Description of the task:
Copy every one of the items below word for word, changing nothing.
************
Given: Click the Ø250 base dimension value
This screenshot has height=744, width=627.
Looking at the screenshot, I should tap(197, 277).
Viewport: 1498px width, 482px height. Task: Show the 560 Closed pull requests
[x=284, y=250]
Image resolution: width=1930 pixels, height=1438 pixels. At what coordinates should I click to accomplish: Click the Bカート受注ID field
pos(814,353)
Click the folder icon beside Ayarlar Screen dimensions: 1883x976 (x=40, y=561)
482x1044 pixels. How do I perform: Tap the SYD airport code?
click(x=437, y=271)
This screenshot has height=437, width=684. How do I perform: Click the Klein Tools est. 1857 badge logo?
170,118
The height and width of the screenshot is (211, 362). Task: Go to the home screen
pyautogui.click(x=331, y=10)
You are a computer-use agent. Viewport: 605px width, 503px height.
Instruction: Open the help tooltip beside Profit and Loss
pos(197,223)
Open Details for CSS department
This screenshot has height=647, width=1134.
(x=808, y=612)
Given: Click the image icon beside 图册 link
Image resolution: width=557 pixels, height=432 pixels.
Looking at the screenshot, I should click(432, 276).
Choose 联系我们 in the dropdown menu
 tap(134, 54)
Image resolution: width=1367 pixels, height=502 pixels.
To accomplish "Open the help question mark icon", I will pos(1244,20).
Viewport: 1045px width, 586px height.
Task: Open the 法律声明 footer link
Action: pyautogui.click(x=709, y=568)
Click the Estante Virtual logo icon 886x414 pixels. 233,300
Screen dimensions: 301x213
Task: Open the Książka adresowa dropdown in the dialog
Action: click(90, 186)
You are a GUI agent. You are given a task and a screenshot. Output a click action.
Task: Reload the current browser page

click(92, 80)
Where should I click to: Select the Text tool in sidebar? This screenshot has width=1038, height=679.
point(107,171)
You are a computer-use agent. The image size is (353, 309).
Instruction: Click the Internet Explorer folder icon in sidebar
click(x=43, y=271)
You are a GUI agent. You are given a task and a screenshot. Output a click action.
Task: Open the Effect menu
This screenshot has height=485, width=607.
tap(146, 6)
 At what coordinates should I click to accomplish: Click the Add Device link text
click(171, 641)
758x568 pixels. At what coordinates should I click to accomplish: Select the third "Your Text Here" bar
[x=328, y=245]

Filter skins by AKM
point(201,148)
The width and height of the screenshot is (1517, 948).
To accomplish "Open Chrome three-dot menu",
************
Output of the task:
Given: Click the Ø250 base dimension value
This screenshot has height=744, width=627.
Looking at the screenshot, I should tap(197, 277).
Viewport: 1498px width, 482px height. Task: Show the 560 Closed pull requests
[x=284, y=250]
Image resolution: width=1930 pixels, height=1438 pixels. At what coordinates should I click to accomplish: Click the Bカート受注ID field
pos(814,353)
Click the folder icon beside Ayarlar Screen dimensions: 1883x976 (x=40, y=561)
482x1044 pixels. How do I perform: Tap the SYD airport code?
click(x=437, y=271)
This screenshot has height=437, width=684. How do I perform: Click the Klein Tools est. 1857 badge logo?
170,118
The height and width of the screenshot is (211, 362). Task: Go to the home screen
pyautogui.click(x=331, y=10)
You are a computer-use agent. Viewport: 605px width, 503px height.
Instruction: Open the help tooltip beside Profit and Loss
pos(197,223)
Open Details for CSS department
This screenshot has height=647, width=1134.
(x=808, y=612)
Given: Click the image icon beside 图册 link
Image resolution: width=557 pixels, height=432 pixels.
Looking at the screenshot, I should click(432, 276).
Choose 联系我们 in the dropdown menu
 tap(134, 54)
Image resolution: width=1367 pixels, height=502 pixels.
To accomplish "Open the help question mark icon", I will pos(1244,20).
Viewport: 1045px width, 586px height.
Task: Open the 法律声明 footer link
Action: pyautogui.click(x=709, y=568)
Click the Estante Virtual logo icon 886x414 pixels. 233,300
Screen dimensions: 301x213
Task: Open the Książka adresowa dropdown in the dialog
Action: click(90, 186)
You are a GUI agent. You are given a task and a screenshot. Output a click action.
Task: Reload the current browser page

click(92, 80)
Where should I click to: Select the Text tool in sidebar? This screenshot has width=1038, height=679.
point(107,171)
You are a computer-use agent. The image size is (353, 309).
Instruction: Click the Internet Explorer folder icon in sidebar
click(x=43, y=271)
You are a GUI agent. You are given a task and a screenshot. Output a click action.
Task: Open the Effect menu
This screenshot has height=485, width=607.
tap(146, 6)
 At what coordinates should I click to accomplish: Click the Add Device link text
click(171, 641)
758x568 pixels. At what coordinates should I click to accomplish: Select the third "Your Text Here" bar
[x=328, y=245]

Filter skins by AKM
point(201,148)
The width and height of the screenshot is (1517, 948).
To accomplish "Open Chrome three-dot menu",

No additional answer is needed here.